Review: Lord of the Flies

In my endeavor to read more books that I have been avoiding in the past, I decided to read Lord of the Flies this year. I probably should have read this book at some point during my schooling, but I never did. So even though I vaguely knew the story, I didn’t really know it or its meaning. Thus, I was still surprised by the plot and engaged with the story, even though some of that engagement was with horrified fascination. The prose is unique, displaying the better portions of some of my least favorite styles from this literary period. But Golding utilizes them well to form a subtle plot that leaves just enough up to the imagination that will make your eyes widen in horror at both fiction and reality. There is a good reason this book is numbered among the classics and continues to be read so widely today.

I find it fitting that I am also reading a book titled Natural Law at the same time as I read this one. Lord of the Flies is a story of human nature, sin, and what is right and wrong. What actually determines right? Can we perfect humanity? What are our natural tendencies? What makes us good or bad? Golding asks more of these questions than he answers, but he does answer some of them.

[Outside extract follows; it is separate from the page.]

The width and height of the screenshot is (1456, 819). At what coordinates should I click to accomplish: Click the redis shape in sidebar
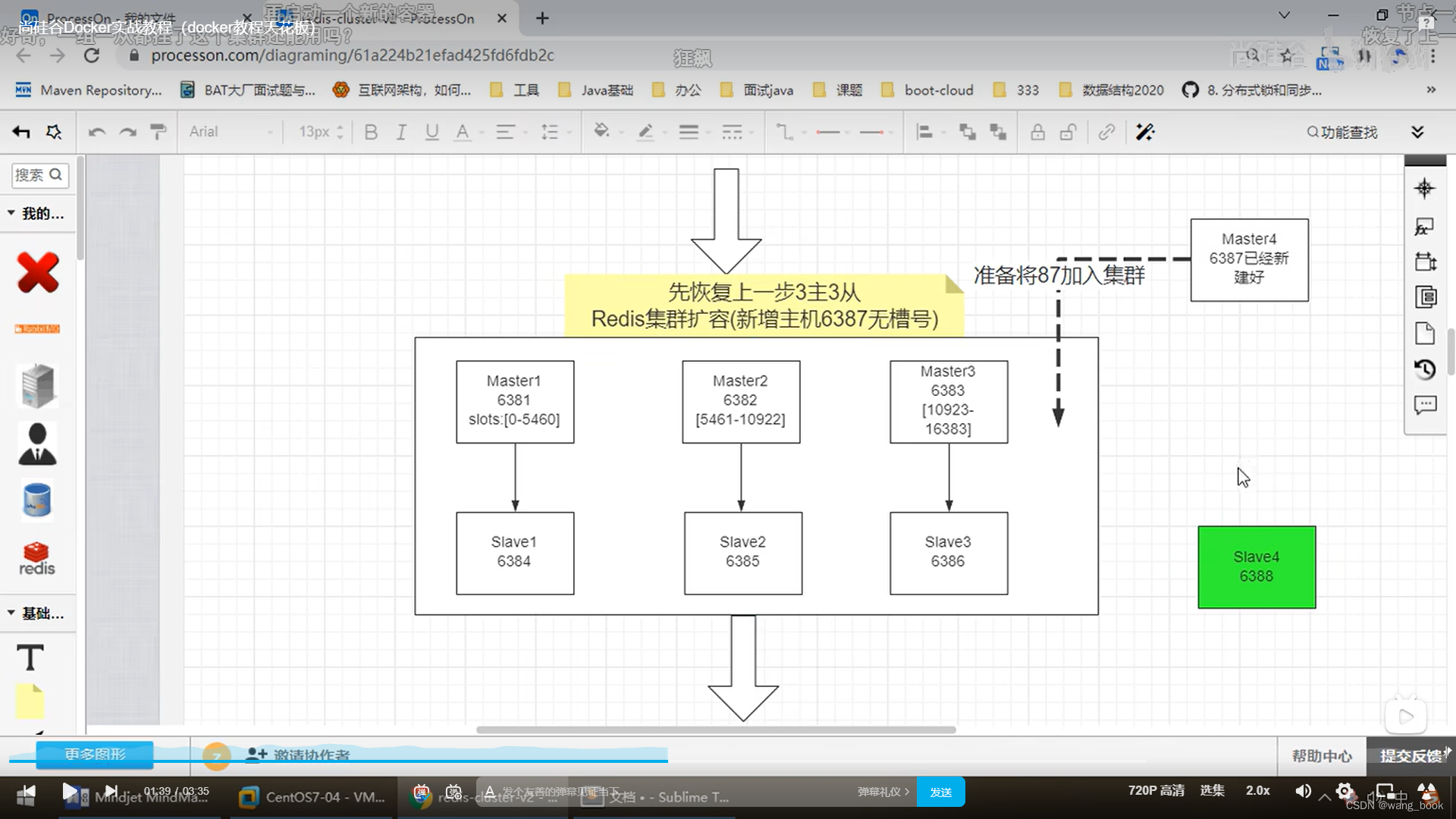coord(36,559)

At the heart of his story, Golding makes clear that evil is within us. Though he never spells out anything, he shows that we have a sinful nature. Try as we might, we cannot perfect humanity. Though these boys come from lofty England, their heritage does nothing to protect them from falling to their base desires. Though leaders, reason, and even spirituality tries hold sway in their little society, without an ultimate Authority, these children are no better than their parents, and the “civilized world” is no better than the “uncivilized.” We will serve something. And if we reject the moral order, it will be the Lord of the Flies.

And what or who is that? Before reading the book, I couldn’t have told you. I knew of Beelzebub, but not how it lent meaning to the story. But without spoiling the plot, it is the story. It is the most overt symbol of the entire book. It is the object of worship, the creature of decay and destruction, of demoralization and illogic. It is the opposite of the Logos, of God and truth and beauty and reason. It is the god we will serve. Golding does a phenomenal job of weaving it into the story before shoving it into the reader’s face. Like the gradual decay of humanity, thinking of ourselves more highly than we ought, until the horribleness of the early 1900s played out for all to see. And yet, have we learned nothing?

This is a book that could not have been written before WWII. Golding’s work belongs on the shelf with others of the lost generation and existentialism, with Hemmingway and Fitzgerald, among paintings by Picasso and Bacon. This is a book that asks and, in a way, answers the question “Why did these standards fail us?” Like the boys, we forgot the goal, the heart, and the truth. There is knowledge of the truth, but we need the force guiding us to be good, the reason behind the knowledge, and the heart of spirituality. Not just to say “we are good” but to live according to that moral order. There is nothing inherent to the nationality we are born into that makes us good. Without adherence to the ultimate Good, we are slaves to our nature and the devil.

But although this book was written with a certain time in mind, for a “civilization in ruins,” as Golding states, it is still a book for us today. For despite our lofty goals and utopian plans, we have not achieved perfection and still find ourselves beholden to our nature and the Lord of the Flies.